You must edit the Windows registry to disable web searches in the Start menu.

Here’s our standard warning: The Registry Editor is a powerful tool and making the wrong change can make your system unstable or even inoperable. This is a straightforward change and, if you follow the instructions, you should be fine. But if you’ve never used it before, consider reading about how to use the Registry Editor. We always recommend backing up your Registry (and your computer) before making changes.

To start, open the Registry Editor by hitting Start and typing “regedit”. Double-click the “Registry Editor” shortcut that appears (or press Enter) and click Yes to the UAC prompt.

Start Menu Search with arrows pointing to regedit search and registry editor result.

In the Registry Editor use the left sidebar to navigate to the following key:

HKEY_CURRENT_USER\SOFTWARE\Microsoft\Windows\CurrentVersion\Search

Registry Editor with box around Search key

Right-click the Search icon and choose New > DWORD (32-bit) Value. Name the new value BingSearchEnabled.

Registry Editor with box around BingSearchEnabled DWORD.

Double-click the new BingSearchEnabled value to open its properties dialog. The number in the “Value data” box should already be 0—just ensure it’s still 0. Click OK to continue.

DWORD properties dialog with box around Value and arrow pointing to OK button.

Below BingSearchEnabled, you should see  CortanaConsent. Double-click this value to open its properties dialog. Change its “Value Data” box to “0”.

If you don’t see CortanaConsent, create it by following the same steps you used to create BingSearchEnabled.

Registry editor with box around CortanaConsent DWORD.

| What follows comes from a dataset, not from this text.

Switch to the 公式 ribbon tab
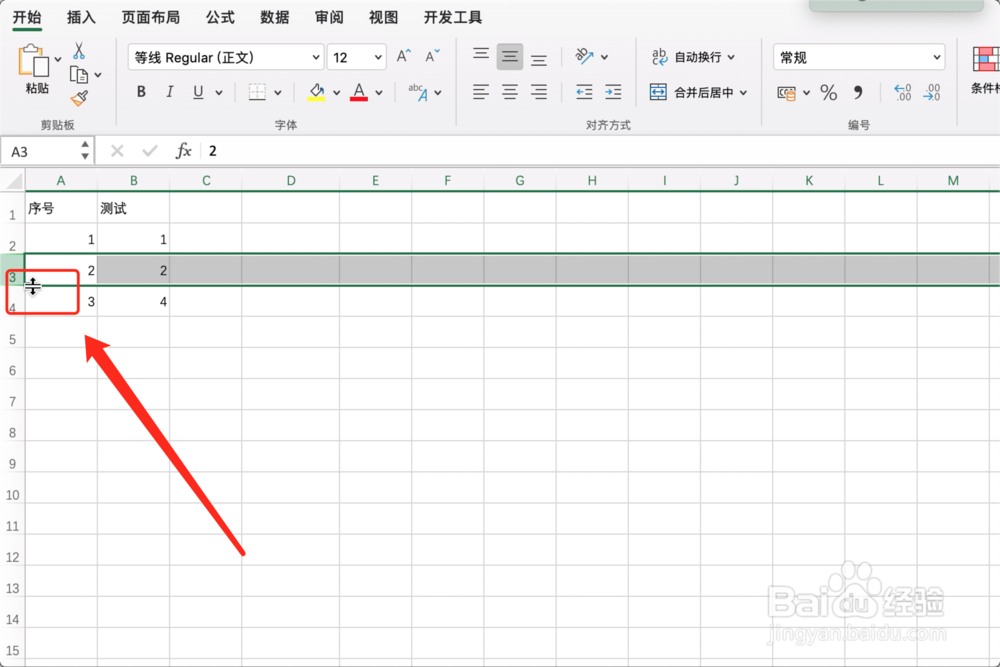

You can close the Registry Editor now. If you search your start menu, you should now see only local results. If the change doesn’t take effect immediately, restart your PC.

Windows 10 desktop with Start Menu search and no Bing web results

If you want web search results back, all you have to do is open the Registry Editor and change the BingSearchEnabled and CortanaConsent values back to 1.

Download Our One-Click Registry Change

File Explorer with registry files.

If you’re not comfortable making Registry changes yourself, we’ve created two downloadable files you can use. One file disables web searching from the Start Menu, and the other file will re-enable web searches. Both are included in the following zip file, and each just functions by changing the values we demonstrated how to change above. Double-click the one you want and click through the prompts. The change should be immediate—if it isn’t and you still see Bing results in your Start menu, restart your PC.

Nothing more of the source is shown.